***** Testo *****

I n un articolo pubblicato nel Settembre 1960 sulla rivista “Astronautics” dal titolo Cyborgs and Space, i ricercatori dell’istituto di salute mentale Rockland State Hospital di Orangeburg, Manfred Clynes e Nathan Kline, speculavano su una serie di strategie da adottare per potenziare il corpo umano e regalare all’umanità la possibilità di viaggiare oltre l’atmosfera terrestre. Nel testo, basato a sua volta sul saggio Drugs, Space and Cybernetics, si faceva cenno a un nuovo essere umano “espanso” grazie all’implementazione dei suoi processi bio-vitali, per favorire il suo adattamento ad atmosfere ostili. Questo avveniristico costrutto venne denominato “cyborg” (cybernetic organism) e definito come “un soggetto capace di incorporare componenti esogene, estendendo la funzione di autoregolazione del proprio organismo per adattarlo a nuovi ambienti”.
Come sia evoluta la percezione collettiva del termine cyborg alla luce dei linguaggi del cinema, della letteratura e di certa arte contemporanea, come sia orientata principalmente all’esaltazione delle potenzialità formali ed estetiche offerte dall’alterazione dei corpi, è significativo di come i paradigmi della tecnoscienza, nonché della filosofia e della critica, non abbiano fatto lo stesso numero di proseliti nel passaggio dal vecchio al nuovo millennio. Forse, anche per questo motivo, nel 2017 ha generato grande eco l’opera di fiction Body/Mind/Change, estensione online della grande mostra David Cronenberg: Evolution. Il progetto racconta il lancio della società fittizia BMC Labs, di cui lo stesso Cronenberg è testimonial in un video teaser coerente con le atmosfere claustrofobiche dei suoi film, in grado di produrre impianti biologici capaci di espandere le capacità del corpo umano aumentandone sia la resistenza alle malattie sia la capacità cognitiva.
Sono molti gli scienziati e i pensatori che negli ultimi cinquecento anni hanno immaginato il futuro della razza umana nel quadro di un processo evolutivo legato ai progressi della tecnoscienza.

*****

**Compito assegnato 1**
Indica se ciascuna delle seguenti affermazioni concorda con il testo sui cyborg, rispondendo sì o no e citando alla lettera le parole del testo che lo stabiliscono: (a) l'articolo "Cyborgs and Space" uscì sulla rivista "Astronautics" nel settembre 1960; (b) Manfred Clynes e Nathan Kline erano ricercatori di un'università di Orangeburg; (c) la società BMC Labs esiste realmente.
**Compito assegnato 2**
Trascrivi fedelmente il brano del testo sui cyborg che comincia con "Sono molti gli" e termina con "progressi della tecnoscienza.".
**Compito assegnato 3**
Traduci in inglese questa frase del testo sui cyborg: "Sono molti gli scienziati e i pensatori che negli ultimi cinquecento anni hanno immaginato il futuro della razza umana nel quadro di un processo evolutivo legato ai progressi della tecnoscienza."
Basatevi unicamente sul testo.

***** Materiale fornito *****

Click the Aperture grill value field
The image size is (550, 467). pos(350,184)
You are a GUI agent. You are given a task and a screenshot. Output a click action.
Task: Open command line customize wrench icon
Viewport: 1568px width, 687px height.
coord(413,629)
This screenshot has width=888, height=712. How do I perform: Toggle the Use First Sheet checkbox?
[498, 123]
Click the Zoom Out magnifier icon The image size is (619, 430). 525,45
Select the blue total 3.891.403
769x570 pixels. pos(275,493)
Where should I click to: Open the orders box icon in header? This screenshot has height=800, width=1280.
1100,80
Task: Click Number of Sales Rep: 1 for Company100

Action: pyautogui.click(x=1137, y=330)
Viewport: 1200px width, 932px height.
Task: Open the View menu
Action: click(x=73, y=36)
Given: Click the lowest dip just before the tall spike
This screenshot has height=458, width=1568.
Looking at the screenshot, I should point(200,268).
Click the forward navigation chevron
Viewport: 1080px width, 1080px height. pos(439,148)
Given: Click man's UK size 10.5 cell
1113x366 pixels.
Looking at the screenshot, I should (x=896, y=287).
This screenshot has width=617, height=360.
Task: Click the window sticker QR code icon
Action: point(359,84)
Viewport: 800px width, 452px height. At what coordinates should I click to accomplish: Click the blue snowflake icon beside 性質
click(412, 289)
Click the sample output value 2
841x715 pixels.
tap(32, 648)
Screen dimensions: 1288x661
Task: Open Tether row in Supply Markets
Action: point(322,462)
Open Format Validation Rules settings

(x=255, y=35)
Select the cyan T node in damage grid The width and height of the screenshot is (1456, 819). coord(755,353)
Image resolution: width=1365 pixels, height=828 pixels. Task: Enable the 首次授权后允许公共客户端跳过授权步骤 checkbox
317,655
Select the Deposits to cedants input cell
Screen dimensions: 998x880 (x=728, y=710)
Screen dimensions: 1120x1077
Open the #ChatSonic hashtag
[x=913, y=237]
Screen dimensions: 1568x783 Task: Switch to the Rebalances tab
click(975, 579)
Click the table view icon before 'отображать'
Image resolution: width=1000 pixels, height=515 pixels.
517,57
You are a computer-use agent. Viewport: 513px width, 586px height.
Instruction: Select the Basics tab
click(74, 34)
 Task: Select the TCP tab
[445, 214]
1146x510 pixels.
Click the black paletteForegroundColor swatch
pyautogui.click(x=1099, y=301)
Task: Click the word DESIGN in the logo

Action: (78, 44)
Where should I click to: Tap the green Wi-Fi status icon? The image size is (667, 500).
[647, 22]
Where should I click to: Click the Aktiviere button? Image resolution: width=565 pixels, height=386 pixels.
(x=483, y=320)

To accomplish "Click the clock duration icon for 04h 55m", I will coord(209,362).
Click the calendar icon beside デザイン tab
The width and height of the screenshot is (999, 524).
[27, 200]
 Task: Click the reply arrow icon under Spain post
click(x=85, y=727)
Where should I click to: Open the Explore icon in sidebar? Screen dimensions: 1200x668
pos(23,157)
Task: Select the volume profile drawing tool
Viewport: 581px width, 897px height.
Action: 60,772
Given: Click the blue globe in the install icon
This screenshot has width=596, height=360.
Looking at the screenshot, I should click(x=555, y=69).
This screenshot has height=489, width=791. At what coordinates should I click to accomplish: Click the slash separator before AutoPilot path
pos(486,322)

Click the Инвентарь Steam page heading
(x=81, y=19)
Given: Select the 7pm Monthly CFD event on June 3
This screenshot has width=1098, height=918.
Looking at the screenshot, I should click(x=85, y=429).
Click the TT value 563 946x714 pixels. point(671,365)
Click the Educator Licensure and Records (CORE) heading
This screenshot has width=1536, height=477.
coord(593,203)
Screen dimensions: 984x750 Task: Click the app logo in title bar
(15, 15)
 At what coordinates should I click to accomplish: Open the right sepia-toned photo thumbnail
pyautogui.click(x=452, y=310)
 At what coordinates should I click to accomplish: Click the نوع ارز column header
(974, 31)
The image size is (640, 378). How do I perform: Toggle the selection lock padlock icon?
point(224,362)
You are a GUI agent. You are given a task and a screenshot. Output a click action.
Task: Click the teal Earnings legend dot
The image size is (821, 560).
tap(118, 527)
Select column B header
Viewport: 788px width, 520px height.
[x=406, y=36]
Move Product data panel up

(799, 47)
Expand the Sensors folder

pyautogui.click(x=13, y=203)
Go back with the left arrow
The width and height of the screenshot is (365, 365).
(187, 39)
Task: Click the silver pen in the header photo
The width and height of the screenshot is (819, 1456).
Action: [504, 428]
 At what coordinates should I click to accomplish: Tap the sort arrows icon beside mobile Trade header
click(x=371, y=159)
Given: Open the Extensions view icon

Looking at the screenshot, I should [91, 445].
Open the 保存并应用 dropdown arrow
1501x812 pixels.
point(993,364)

*****

**Risposta 1**
(a) Sì: "pubblicato nel Settembre 1960 sulla rivista “Astronautics”".
(b) No: "i ricercatori dell’istituto di salute mentale Rockland State Hospital di Orangeburg".
(c) No: "il lancio della società fittizia BMC Labs".

**Risposta 2**
Sono molti gli scienziati e i pensatori che negli ultimi cinquecento anni hanno immaginato il futuro della razza umana nel quadro di un processo evolutivo legato ai progressi della tecnoscienza.

**Risposta 3**
Many scientists and thinkers over the last five hundred years have imagined the future of the human race within the framework of an evolutionary process tied to the advances of technoscience.